5.3.17. Tevens volgt het Hof belanghebbende niet voor zover zij met haar verwijzing naar dit arrest bedoeld heeft als steun voor haar standpunt dat geen gebruik mag worden gemaakt van de wegdenkgedachte gegeven de overweging in 37: “Aan deze uitlegging wordt niet afgedaan door de omstandigheid dat de betrokken moedermaatschappij direct of indirect wordt gecontroleerd door een of meerdere ingezetenen van een derde staat. Dienaangaande behoeft slechts te worden opgemerkt dat uit geen enkele bepaling van de moeder-dochterrichtlijn blijkt dat de herkomst van de aandeelhouders van de in de Unie gevestigde vennootschappen van enig belang is voor het recht van deze vennootschappen om aanspraak te maken op de bij deze richtlijn geboden belastingvoordelen .”
5.3.18. Belanghebbende heeft zich voorts vergeleken met een Nederlandse houdstervennootschap met in Nederland wonende natuurlijke personen als aandeelhouders. In dat geval behoeft [A] bij winstuitkeringen aan de tussenhoudster géén dividendbelasting in te houden en is er géén sprake van een misbruiktoets. Het Hof acht hier weliswaar sprake van een verschil in behandeling, maar deze gevallen zijn niet vergelijkbaar.

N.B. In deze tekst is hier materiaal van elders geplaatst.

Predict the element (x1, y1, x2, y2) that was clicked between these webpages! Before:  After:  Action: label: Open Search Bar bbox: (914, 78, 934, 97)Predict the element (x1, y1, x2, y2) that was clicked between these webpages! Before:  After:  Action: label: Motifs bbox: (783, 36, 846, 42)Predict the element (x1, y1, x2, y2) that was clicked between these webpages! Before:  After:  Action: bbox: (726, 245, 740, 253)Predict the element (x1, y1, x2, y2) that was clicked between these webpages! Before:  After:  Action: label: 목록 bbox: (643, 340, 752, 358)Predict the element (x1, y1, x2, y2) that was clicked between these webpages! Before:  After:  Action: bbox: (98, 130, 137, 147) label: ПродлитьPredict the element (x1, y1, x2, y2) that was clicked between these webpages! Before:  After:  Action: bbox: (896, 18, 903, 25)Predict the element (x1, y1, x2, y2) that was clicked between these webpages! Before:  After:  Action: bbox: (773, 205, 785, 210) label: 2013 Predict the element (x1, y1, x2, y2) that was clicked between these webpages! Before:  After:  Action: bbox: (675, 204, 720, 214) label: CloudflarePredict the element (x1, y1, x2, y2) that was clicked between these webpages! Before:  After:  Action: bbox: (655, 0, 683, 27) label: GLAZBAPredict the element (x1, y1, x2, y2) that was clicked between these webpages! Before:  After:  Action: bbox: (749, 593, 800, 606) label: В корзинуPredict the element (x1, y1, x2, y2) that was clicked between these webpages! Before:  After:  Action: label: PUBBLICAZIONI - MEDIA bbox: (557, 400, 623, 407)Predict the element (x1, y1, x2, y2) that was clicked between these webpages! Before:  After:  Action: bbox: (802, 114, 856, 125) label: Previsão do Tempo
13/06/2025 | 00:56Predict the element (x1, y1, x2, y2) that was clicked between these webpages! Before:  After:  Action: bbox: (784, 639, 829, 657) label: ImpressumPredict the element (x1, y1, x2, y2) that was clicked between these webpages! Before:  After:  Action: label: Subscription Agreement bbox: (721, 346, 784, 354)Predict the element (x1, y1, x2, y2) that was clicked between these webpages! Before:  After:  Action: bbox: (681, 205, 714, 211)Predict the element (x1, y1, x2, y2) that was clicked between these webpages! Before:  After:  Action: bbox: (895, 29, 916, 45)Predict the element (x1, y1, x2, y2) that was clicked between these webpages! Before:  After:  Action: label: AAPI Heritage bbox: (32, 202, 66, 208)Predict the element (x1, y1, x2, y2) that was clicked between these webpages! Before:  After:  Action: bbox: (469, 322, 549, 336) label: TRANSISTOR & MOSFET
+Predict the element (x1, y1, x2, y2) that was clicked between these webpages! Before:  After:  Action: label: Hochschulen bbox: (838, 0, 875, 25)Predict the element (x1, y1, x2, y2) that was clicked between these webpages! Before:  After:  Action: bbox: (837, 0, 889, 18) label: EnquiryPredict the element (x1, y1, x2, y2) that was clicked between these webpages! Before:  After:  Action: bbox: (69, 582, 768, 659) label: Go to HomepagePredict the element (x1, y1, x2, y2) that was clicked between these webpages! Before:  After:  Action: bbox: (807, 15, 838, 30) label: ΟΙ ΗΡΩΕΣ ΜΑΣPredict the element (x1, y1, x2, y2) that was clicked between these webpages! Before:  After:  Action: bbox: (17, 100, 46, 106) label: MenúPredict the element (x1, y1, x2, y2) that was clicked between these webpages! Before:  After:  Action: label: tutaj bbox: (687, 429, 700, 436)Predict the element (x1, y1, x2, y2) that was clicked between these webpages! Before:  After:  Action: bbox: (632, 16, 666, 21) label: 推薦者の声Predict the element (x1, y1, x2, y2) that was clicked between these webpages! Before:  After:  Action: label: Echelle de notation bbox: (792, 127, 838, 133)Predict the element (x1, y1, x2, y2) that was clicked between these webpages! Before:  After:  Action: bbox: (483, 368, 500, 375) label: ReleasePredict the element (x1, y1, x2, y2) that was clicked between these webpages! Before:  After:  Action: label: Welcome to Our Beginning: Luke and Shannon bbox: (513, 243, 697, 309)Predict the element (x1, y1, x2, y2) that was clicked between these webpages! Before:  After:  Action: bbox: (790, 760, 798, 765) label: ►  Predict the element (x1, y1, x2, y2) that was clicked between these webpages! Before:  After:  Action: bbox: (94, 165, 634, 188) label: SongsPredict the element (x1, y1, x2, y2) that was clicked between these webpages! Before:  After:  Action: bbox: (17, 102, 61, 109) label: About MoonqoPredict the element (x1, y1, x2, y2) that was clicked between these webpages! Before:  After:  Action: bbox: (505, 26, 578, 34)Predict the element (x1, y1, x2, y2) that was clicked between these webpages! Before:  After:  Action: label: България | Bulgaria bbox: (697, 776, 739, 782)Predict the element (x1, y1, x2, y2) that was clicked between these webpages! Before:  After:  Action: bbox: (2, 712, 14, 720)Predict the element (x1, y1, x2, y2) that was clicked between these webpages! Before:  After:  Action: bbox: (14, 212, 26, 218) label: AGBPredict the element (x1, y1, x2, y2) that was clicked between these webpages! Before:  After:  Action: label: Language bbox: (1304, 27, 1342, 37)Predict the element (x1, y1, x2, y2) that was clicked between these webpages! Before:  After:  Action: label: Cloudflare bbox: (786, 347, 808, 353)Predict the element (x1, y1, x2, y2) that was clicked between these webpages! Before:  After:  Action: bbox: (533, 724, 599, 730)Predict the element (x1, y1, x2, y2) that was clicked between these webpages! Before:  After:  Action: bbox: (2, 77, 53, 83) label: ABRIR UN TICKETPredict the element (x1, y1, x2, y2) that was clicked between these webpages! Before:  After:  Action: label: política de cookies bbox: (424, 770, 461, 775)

In geval van het gebruik van een Nederlandse tussenhoudster is de inhoudingsvrijstelling op grond van artikel 4, eerste lid, Wet DB weliswaar van toepassing maar Nederland weet zich in dat geval ervan verzekerd dat bij winstuitkeringen dan wel vervreemding van het aandelenbelang er inkomstenbelasting wordt geheven. In geval in het voorbeeld sprake zou zijn van in België wonende aandeelhouders natuurlijke personen, dan zou ook bij winstuitkering of – onder bepaalde omstandigheden – verkoop van het aandelenbelang alsnog dividendbelasting kunnen worden geheven. Bij gebruik van een Nederlandse tussenhoudster is Nederland derhalve ervan verzekerd dat tenminste éénmaal ten laste van de uiteindelijke aandeelhouders Nederlandse belastingheffing plaatsvindt over het beleggingsresultaat. Bovendien is in geval van het gebruik van een Nederlandse tussenhoudster er geen sprake van toepassing van de MDR zodat dan niet wordt toegekomen aan het toepassen van de misbruiktoets.
5.3.19. Belanghebbende heeft tot slot gewezen op de ontwikkelingen in het kader van de OESO/BEPS tegen misbruik van belastingverdragen en de opstelling van Nederland in het kader van onderhandelingen met Duitsland over het belastingverdrag. Het Hof kan belanghebbende hierin niet volgen aangezien in geval van belanghebbende het verlaagde tarief dividendbelasting van 5% is toegepast op grond artikel 10, paragraaf 2, onder a, van het op 5 juni 2001 gesloten belastingverdrag tussen Nederland en België (Trb 2001, 136) en de inspecteur niet heeft gesteld dat sprake is van – in de door belanghebbende door de OESO aangehaalde term – treaty shopping of ander oneigenlijk gebruik van het belastingverdrag. Een door belanghebbende gemaakte vergelijking met de verdragsrelatie tussen Nederland en Duitsland is – mede daarom – evenmin van belang.
Slotsom
5.4. Hetgeen hiervoor is overwogen leidt tot de slotsom dat het hoger beroep gegrond is, dat het incidenteel hoger beroep ongegrond is, dat de uitspraak van de rechtbank wordt vernietigd, en dat aan belanghebbende geen toepassing van de inhoudingsvrijstelling toekomt.
6. Kosten
Het Hof ziet geen termen aanwezig voor een veroordeling van een van de partijen in de kosten van het hoger beroep op voet van artikel 8:75 van de Algemene wet bestuursrecht in verbinding met artikel 8:108 van die wet.
7. Beslissing
Het Hof:
- vernietigt de uitspraak van de rechtbank;
- verklaart het beroep ongegrond.
De uitspraak is gedaan door mrs. R.C.H.M. Lips, voorzitter, E.A.G. van der Ouderaa en N. Djebali, leden van de belastingkamer, in tegenwoordigheid van mr. J.H.E. Breman als griffier. De beslissing is op 2 juni 2022 in het openbaar uitgesproken.